O(1) (cost for divide and combine)
/
O(1)
\
O(1) len=4
\
... len=2
/
O(1) len=1
* We need to determine the depth of the recursion. The following
relates the wost-case depth `d` to the size `n` of the array:
2^d = n
We solve for `d` by taking the log of both sides.
d = log n
The depth of the recursion is O(log n).
* We can compute an upper bound on total time by multiplying the depth
by the amount of time for each level of the recursion.
* The time complexity of Binary Search is O(log n) * O(1) = O(log n)
## Merge Sort
Reference: pages 30-34 of CLRS textbook
* Divide: cut the array in half
* Conquer: recursively apply Merge Sort to both halves
* Combine: Merge the two halves
Merge takes two arrays of sorted elements and produces a sorted array.
* Take the front element of each input array.
* Put the smaller one into the output array and take the next element
from it's input array.
* Repeat until we get to the end of one or both of the input arrays.
If only one is at the end, copy the rest of the other to the output
array.
Correctness of MergeSort(A, begin, end):
pre-condition: nothing
len = end - begin
MergeSort(A, begin, begin + 1/2 len)
sorted(A, begin, begin + 1/2 len) is true ! (induction hypothesis)
MergeSort(A, begin + 1/2 len, end)
sorted(A, begin + 1/2 len, end) is true ! (induction hypothesis)

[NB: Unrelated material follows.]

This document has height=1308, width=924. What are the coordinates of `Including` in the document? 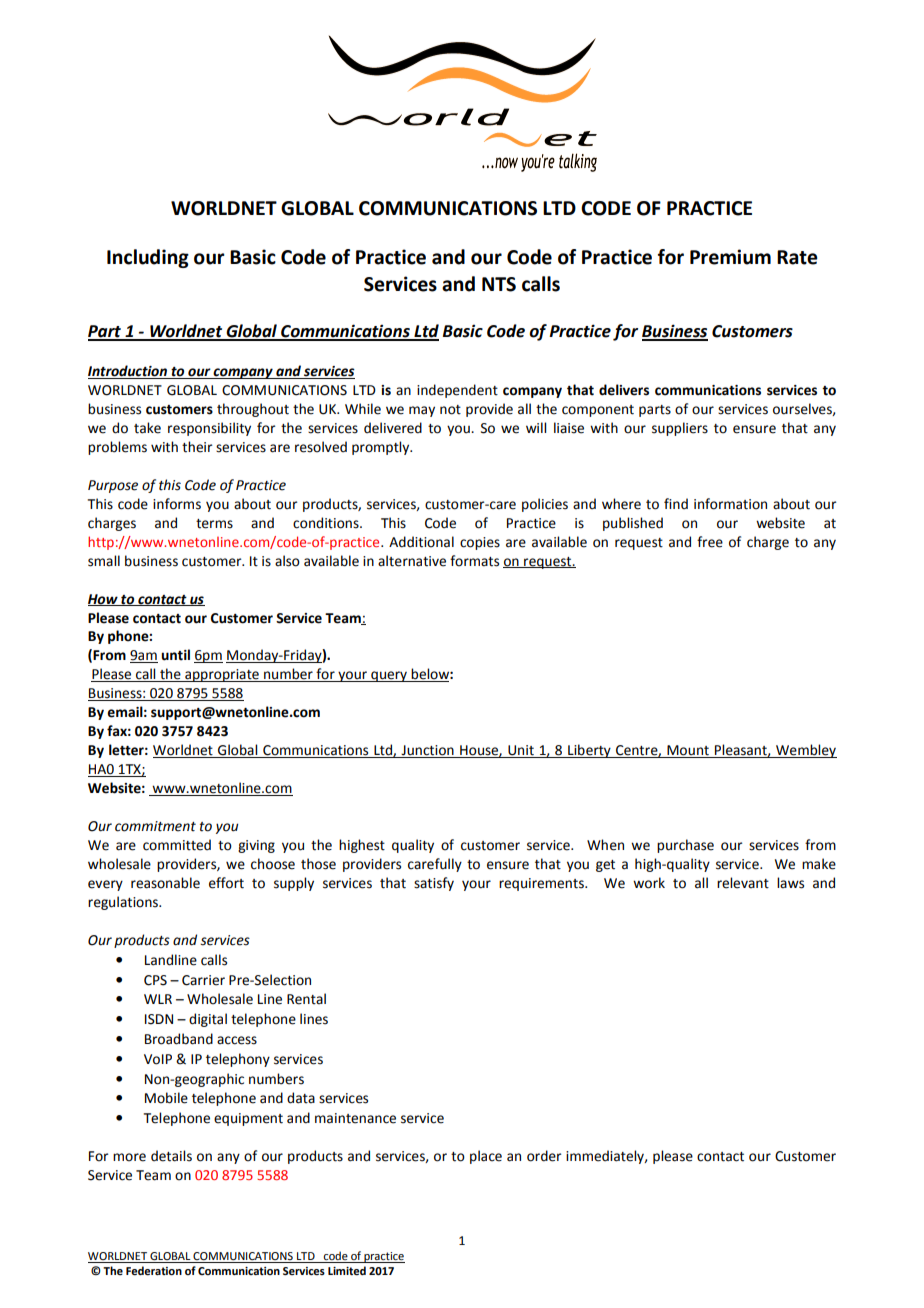 It's located at (148, 258).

Merge(A, begin, begin + 1/2 len, end)
sorted(A, begin, end)
post-condition: sorted(A, begin, end)
Correctness of Merge(A, begin, mid, end):
pre-condition: sorted(A, begin, begin + 1/2 len)

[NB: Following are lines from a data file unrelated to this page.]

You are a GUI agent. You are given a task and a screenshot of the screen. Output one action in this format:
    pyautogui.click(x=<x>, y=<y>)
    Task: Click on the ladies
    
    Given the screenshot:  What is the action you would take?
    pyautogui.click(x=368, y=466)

and sorted(A, begin + 1/2 len, end)
post-condition: sorted(A, begin, end)
Let's visualize the time again.
* Each call to Merge Sort internally does O(k) computation, where
k is the size of the array at that point. That's because
Merge is O(k).
* The total amount of work at each layer is O(n).
_ cn _ = O(n)
/ \
cn/2 + cn/2 = cn in O(n)
/ \ / \
cn/4 + cn/4 + cn/4 + cn/4 = cn in O(n)
/ \ / \ / \ / \
...
* The depth of the recursion is O(log n)
* The time complexity of Merge Sort is O(log n) * O(n) = O(n log n)
## In-class exercise
The Closest Pair algorithm takes an array of length n of 2-dimensional
points and finds the pair points that are closest to each.

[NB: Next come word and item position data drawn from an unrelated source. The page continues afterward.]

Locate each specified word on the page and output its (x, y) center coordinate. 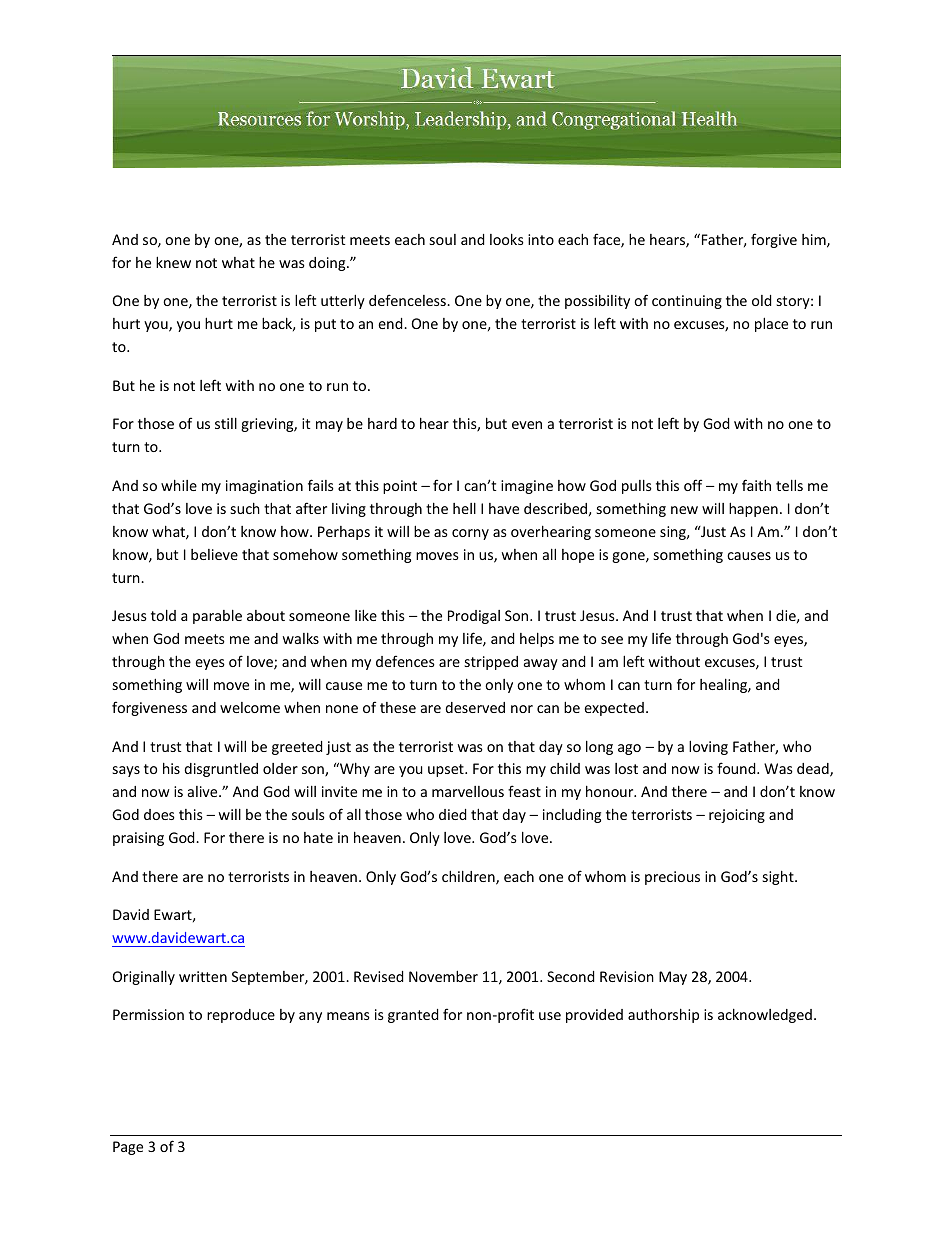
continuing (687, 302)
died (452, 814)
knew (173, 262)
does (159, 814)
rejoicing (737, 816)
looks (507, 239)
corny (470, 534)
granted (413, 1016)
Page (128, 1148)
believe (214, 554)
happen (753, 509)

* Divide: Sort the array according to the x-coordinates of the
points. Split the array of points in half with a vertical line.
* Conquer: recursively apply this algorithm to the left and right
half. This yields a closest pair of points for the left half and
likewise for the right half. Let δ be the distance between
the closer of the two pairs.
* Combine: Check whether there is a pair of points that spans the
vertical line whose distance is less than δ. Is so, that's the
answer. Otherwise, the answer is the closer of the pairs from the
left and right halves.
The divide step is O(n log n), e.g., using Merge Sort.
The combine step, surprisingly, is only O(n log n). It also involves sorting.
What is the big-O time complexity of Closest Pair?